A profile is the collection of attributes or characteristics that describe a user or other object. Note that a profile is not the serialized object itself although you may re-create the object from the attributes. You can store profile data in multiple repositories and may even include data from real-time sources. The profile factory lets you configure where attributes are retrieved from and returns a single response that contains attributes from all the configured sources. The profile factory architecture is modular and allows the easy integration of new data sources. One of the key benefits of the profile factory is that it provides an easy way for Oware applications to access data from external or legacy sources.

Attribute mapping means that applications may use their own attribute names regardless of the identifier used by the attribute data source. This means that you could change sources without changing your code. Mapping also provides a way to resolve name space conflicts.
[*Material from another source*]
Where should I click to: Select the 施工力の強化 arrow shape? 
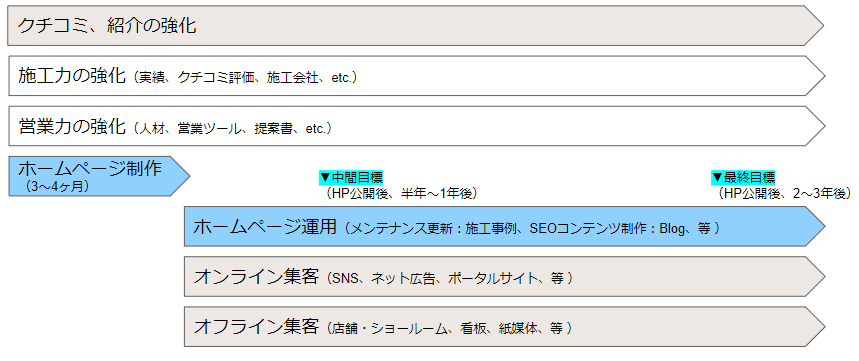point(416,76)
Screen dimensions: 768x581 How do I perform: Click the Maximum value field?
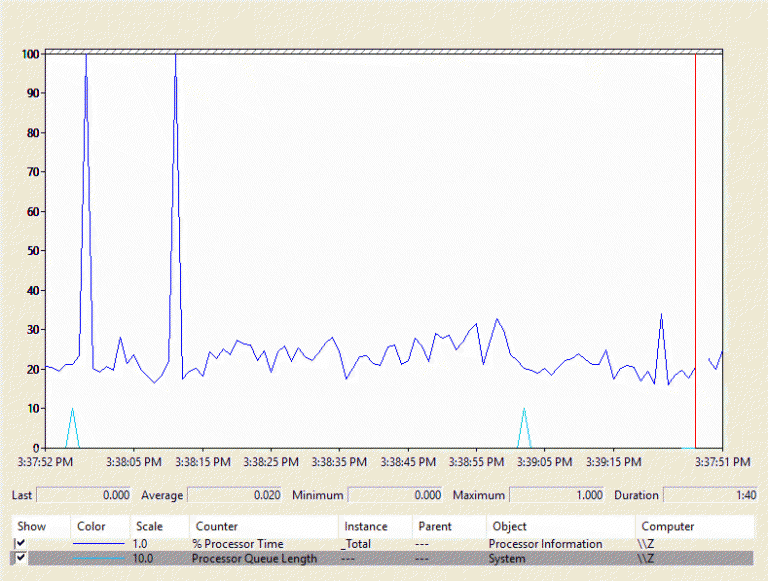[x=558, y=495]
The Profile Factory using the profileconfig.xml file. The file has two sections. The first section controls the mapping of attributes. The second section provides configuration settings for each data source.
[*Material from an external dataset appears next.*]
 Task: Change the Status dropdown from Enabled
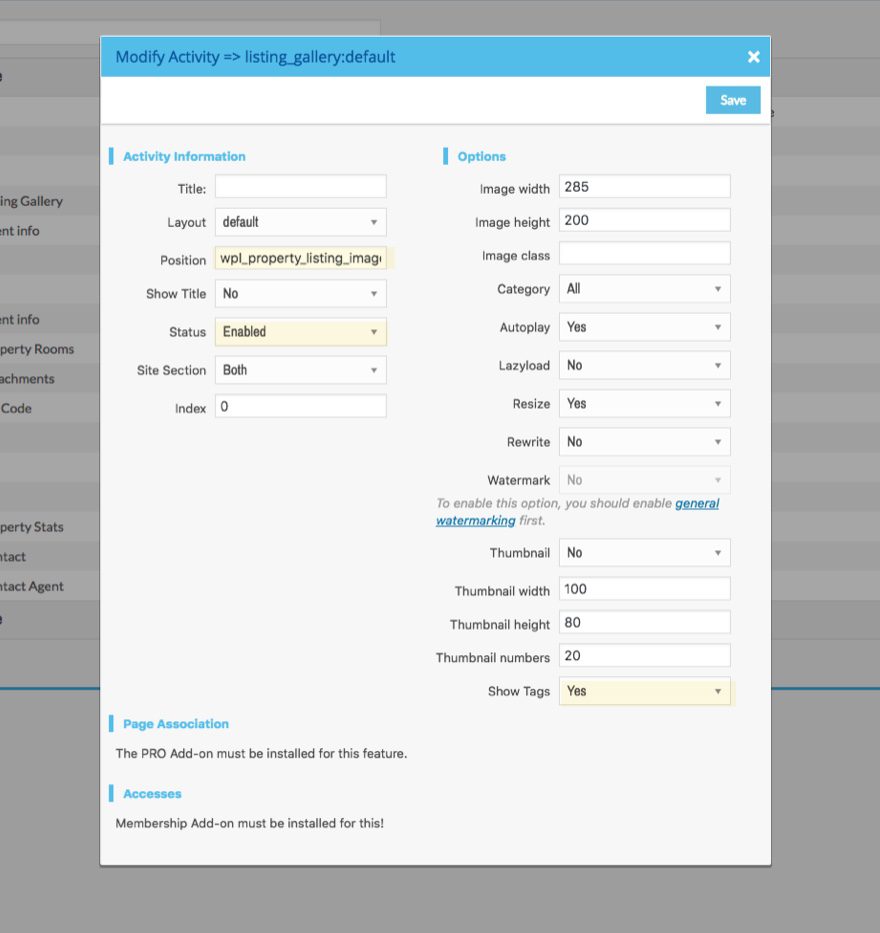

Attribute mapping is configured for each class name used in Profile Factory queries. For each attribute a data source is specified along with the attribute name used by the specified source. The following is an example of attribute mapping configuration:

<Class name="profileTest.MixedTestObject">

<sourceObject source="LDAP" sourceAttrName="cn" attrName="cn" />

<sourceObject source="LDAP" sourceAttrName="acl" attrName="acl" />

<sourceObject source="BOM" sourceAttrName="Balance" attrName="AccountBalance" />

<sourceObject source="LDAP" sourceAttrName="groupMembership" attrName="groups" />


Data sources are configured by providing a source name, the name of the java class used to access the data source, and any properties required to initialize the connection to the data source.
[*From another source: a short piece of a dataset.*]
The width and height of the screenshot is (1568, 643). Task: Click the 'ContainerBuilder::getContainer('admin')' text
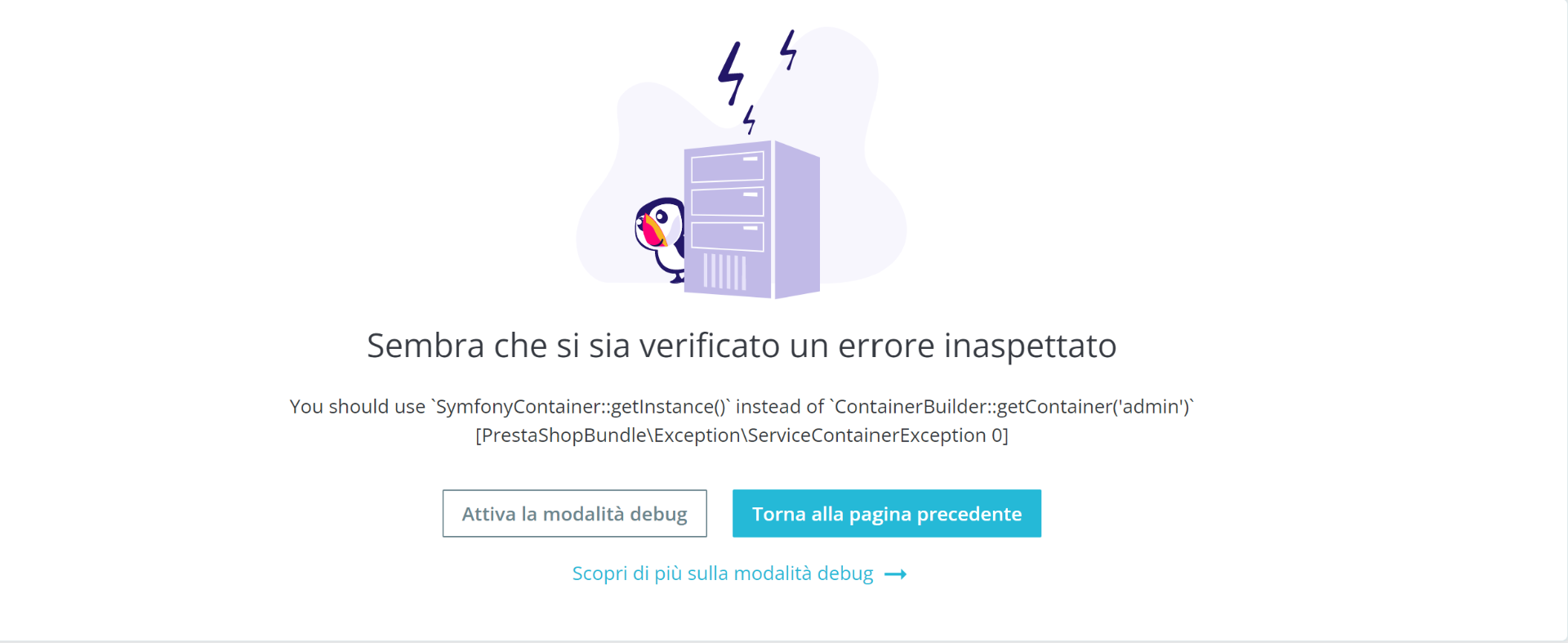point(1011,407)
<OWProfileSource name="LDAP" delegateClass="com.dorado.core.profile.OWLDAPProfileDelegate" >

<Property ID="providerCount" value="3" />

<Property ID="providerURL1" value="ldap://" />

<Property ID="providerDN1" value="cn=admin,o=dorado" />

<Property ID="providerPW1" value="password" />

<Property ID="providerURL2" value="ldap://" />

<Property ID="providerDN2" value="cn=admin,o=dorado" />

<Property ID="providerPW2" value="password" />

<Property ID="providerURL3"value="ldap://" />

<Property ID="providerDN3" value="cn=admin,o=dorado" />

<Property ID="providerPW3" value="password" />

<Property ID="roleSearchFilter" value="(|(ObjectClass=group)(ObjectClass=organizationalRole))" />

<Property ID="userSearchFilter" value="(|(ObjectClass=inetorgperson)(ObjectClass=user))" />

<Property ID="roleAttributes" value="cn,OWRoleName,dn" />

<Property ID="userAttributes" value="cn,dn" />

<Property ID="timeOut" value="2000" />

<Property ID="derefLinkFlag" value="false" />

<Property ID="rtnCountLimit" value="1000" />

<Property ID="authMethod" value="simple" />

<Property ID="searchScope" value="subtree" />

<Property ID="roleSearchScope" value="subtree" />

<Property ID="userSearchScope" value="subtree" />

<Property ID="searchRoot" value="o=dorado" />

<Property ID="userRoleFilter" value="securityEquals" />

<Property ID="roleSearchRoot" value="" />

<Property ID="userSearchRoot" value="" />


<Property ID="provider" value="NDS" />



Recommended Reading: JAAS documentation, and Inside Java 2 Platform Security, by Li Gong, ISBN 0-201-31000-7.